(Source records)
════════════════

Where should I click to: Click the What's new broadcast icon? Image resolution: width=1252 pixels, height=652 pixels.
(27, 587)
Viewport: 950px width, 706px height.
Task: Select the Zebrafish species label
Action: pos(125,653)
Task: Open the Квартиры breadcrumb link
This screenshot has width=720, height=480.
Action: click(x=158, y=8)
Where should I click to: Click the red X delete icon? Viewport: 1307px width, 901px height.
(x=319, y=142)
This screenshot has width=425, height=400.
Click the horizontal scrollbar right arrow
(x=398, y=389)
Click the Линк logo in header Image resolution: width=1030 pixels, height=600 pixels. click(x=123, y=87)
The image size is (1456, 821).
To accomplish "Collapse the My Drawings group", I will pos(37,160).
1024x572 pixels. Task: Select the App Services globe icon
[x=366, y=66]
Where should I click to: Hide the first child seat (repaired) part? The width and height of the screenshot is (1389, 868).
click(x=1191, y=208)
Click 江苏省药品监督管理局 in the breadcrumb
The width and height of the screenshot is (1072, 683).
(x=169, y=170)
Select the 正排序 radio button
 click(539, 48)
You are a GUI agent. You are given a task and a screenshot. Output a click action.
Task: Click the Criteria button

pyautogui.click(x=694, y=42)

════════════════

## [Activity]
For this exercise, write all the records out again exactly.

## [Task result]
Where should I click to: Click the What's new broadcast icon? Image resolution: width=1252 pixels, height=652 pixels.
(27, 587)
Viewport: 950px width, 706px height.
Task: Select the Zebrafish species label
Action: pos(125,653)
Task: Open the Квартиры breadcrumb link
This screenshot has width=720, height=480.
Action: click(x=158, y=8)
Where should I click to: Click the red X delete icon? Viewport: 1307px width, 901px height.
(x=319, y=142)
This screenshot has width=425, height=400.
Click the horizontal scrollbar right arrow
(x=398, y=389)
Click the Линк logo in header Image resolution: width=1030 pixels, height=600 pixels. click(x=123, y=87)
The image size is (1456, 821).
To accomplish "Collapse the My Drawings group", I will pos(37,160).
1024x572 pixels. Task: Select the App Services globe icon
[x=366, y=66]
Where should I click to: Hide the first child seat (repaired) part? The width and height of the screenshot is (1389, 868).
click(x=1191, y=208)
Click 江苏省药品监督管理局 in the breadcrumb
The width and height of the screenshot is (1072, 683).
(x=169, y=170)
Select the 正排序 radio button
 click(539, 48)
You are a GUI agent. You are given a task and a screenshot. Output a click action.
Task: Click the Criteria button

pyautogui.click(x=694, y=42)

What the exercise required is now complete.